_Source data_.
# # # # # # #

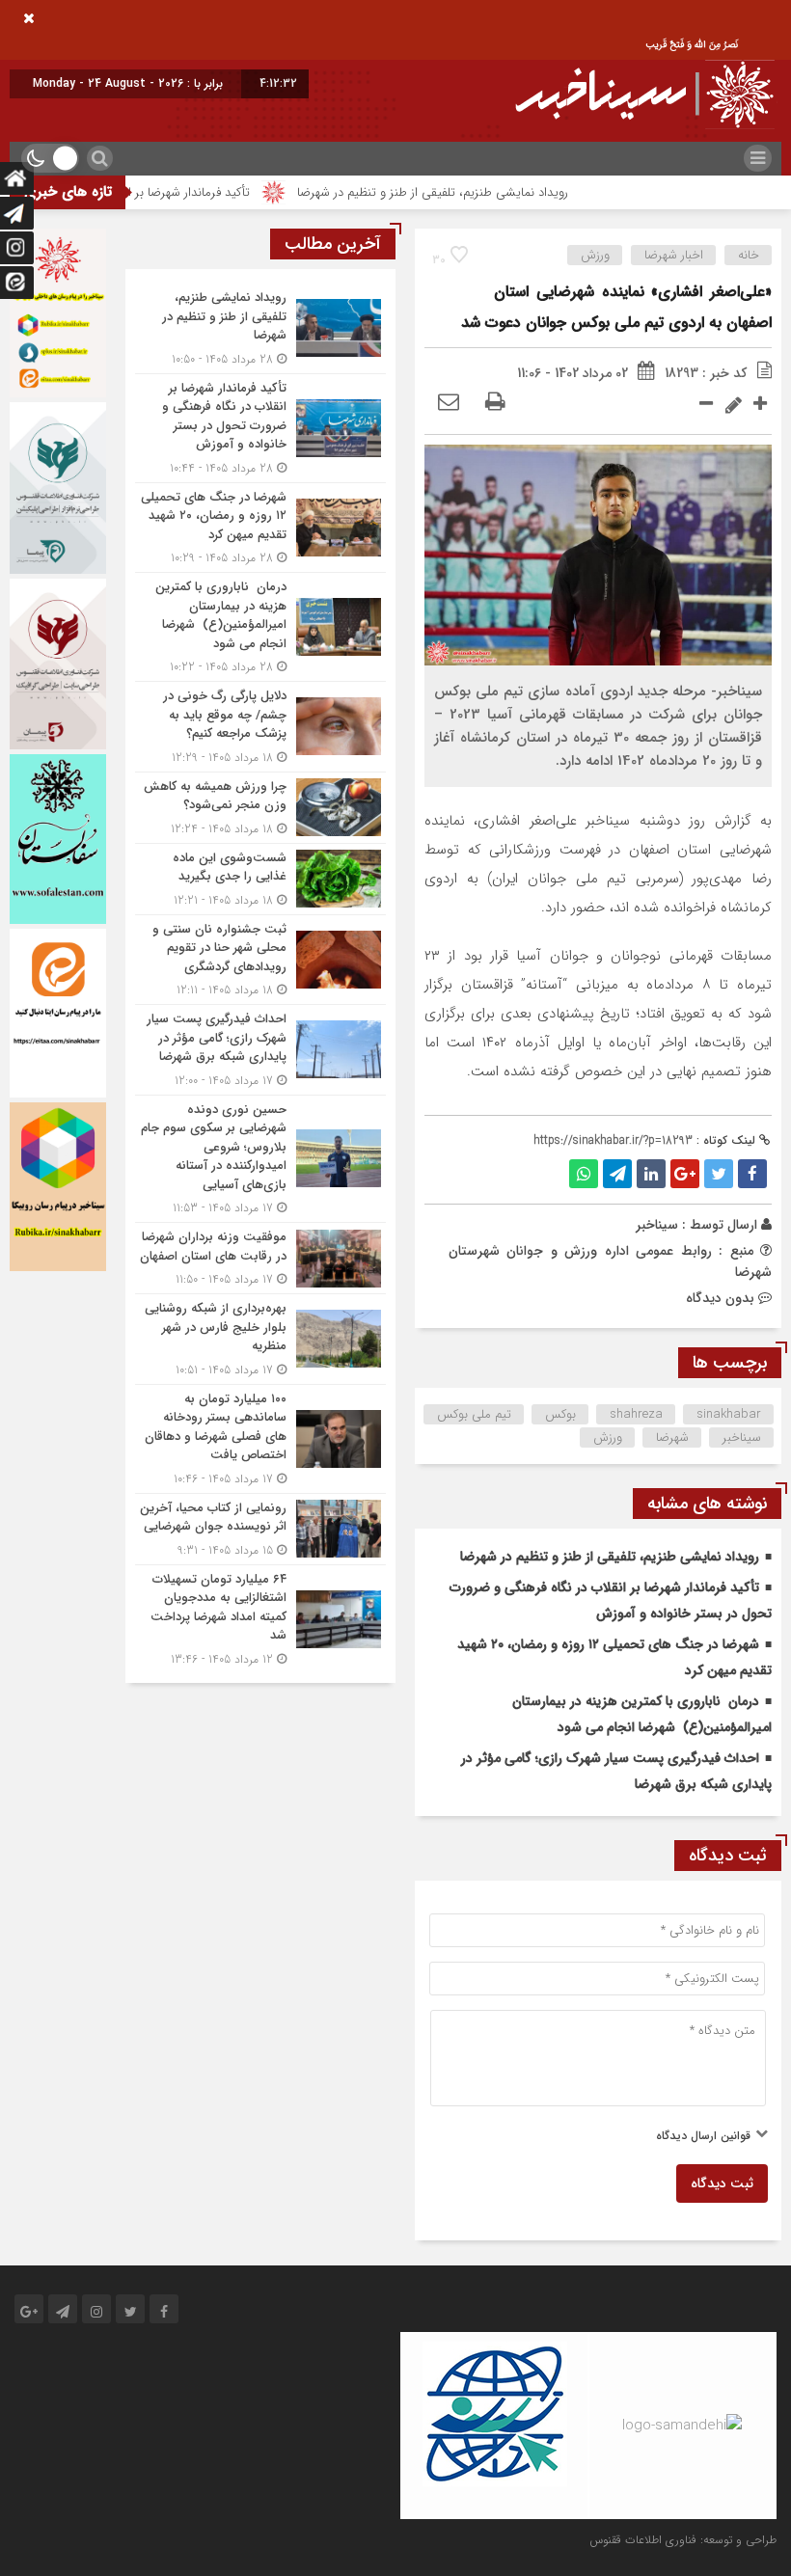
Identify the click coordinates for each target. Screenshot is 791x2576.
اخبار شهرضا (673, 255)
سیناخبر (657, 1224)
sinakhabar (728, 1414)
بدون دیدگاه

# # # # # # #

_THE PROBLEM_. Where a record above holds a picture, drop the picture and print the rest exactly.

_THE COMPLETED TASK_.
Identify the click coordinates for each target. Screenshot is 791x2576.
اخبار شهرضا (673, 255)
سیناخبر (657, 1224)
sinakhabar (728, 1414)
بدون دیدگاه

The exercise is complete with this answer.